- [Task objective] In the data, extract each line that holds the string "will".

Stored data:
- - -

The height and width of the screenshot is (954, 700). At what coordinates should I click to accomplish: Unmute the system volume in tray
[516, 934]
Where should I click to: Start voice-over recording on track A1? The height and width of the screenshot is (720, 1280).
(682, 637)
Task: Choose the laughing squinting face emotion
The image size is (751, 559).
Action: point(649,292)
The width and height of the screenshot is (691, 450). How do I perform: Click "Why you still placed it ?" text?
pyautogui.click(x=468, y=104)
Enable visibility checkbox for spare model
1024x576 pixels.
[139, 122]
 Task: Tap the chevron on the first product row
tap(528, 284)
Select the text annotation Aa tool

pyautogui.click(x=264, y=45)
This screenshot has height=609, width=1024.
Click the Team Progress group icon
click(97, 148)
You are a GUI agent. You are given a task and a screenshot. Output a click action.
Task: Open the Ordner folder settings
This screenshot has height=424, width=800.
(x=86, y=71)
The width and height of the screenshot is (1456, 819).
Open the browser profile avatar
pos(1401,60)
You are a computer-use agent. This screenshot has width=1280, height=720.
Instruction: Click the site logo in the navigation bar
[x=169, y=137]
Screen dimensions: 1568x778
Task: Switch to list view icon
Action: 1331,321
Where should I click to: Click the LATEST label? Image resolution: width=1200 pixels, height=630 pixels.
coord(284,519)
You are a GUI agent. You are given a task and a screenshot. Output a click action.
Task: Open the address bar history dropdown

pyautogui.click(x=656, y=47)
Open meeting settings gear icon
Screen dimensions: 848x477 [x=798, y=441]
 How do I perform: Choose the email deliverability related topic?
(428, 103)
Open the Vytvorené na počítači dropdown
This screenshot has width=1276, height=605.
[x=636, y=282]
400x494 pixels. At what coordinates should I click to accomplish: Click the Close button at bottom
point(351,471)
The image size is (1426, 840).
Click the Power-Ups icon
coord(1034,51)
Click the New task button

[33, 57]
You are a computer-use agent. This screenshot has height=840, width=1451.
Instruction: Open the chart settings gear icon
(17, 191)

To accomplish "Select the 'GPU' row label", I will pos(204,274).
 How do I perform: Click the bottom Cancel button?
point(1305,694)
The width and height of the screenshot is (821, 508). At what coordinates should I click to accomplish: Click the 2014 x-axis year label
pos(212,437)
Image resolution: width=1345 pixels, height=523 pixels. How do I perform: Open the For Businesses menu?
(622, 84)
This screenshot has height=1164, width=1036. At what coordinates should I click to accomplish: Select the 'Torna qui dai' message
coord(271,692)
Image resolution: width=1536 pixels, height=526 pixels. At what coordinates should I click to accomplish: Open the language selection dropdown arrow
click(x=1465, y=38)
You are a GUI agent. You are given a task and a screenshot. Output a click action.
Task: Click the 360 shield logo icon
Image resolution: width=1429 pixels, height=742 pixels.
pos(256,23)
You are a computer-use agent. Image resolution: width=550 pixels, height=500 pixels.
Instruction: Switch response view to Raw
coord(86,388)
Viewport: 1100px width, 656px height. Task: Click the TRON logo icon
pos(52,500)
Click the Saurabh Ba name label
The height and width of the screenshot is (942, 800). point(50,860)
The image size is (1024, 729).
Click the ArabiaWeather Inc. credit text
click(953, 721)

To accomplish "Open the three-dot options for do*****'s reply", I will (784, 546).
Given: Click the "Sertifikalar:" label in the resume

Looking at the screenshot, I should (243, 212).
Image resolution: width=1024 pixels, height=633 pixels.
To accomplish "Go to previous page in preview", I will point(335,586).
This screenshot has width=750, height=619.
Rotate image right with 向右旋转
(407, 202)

- - -

- [Solution]
To accomplish "Select the 'GPU' row label", I will pos(204,274).
To accomplish "Open the three-dot options for do*****'s reply", I will (784, 546).
To accomplish "Go to previous page in preview", I will point(335,586).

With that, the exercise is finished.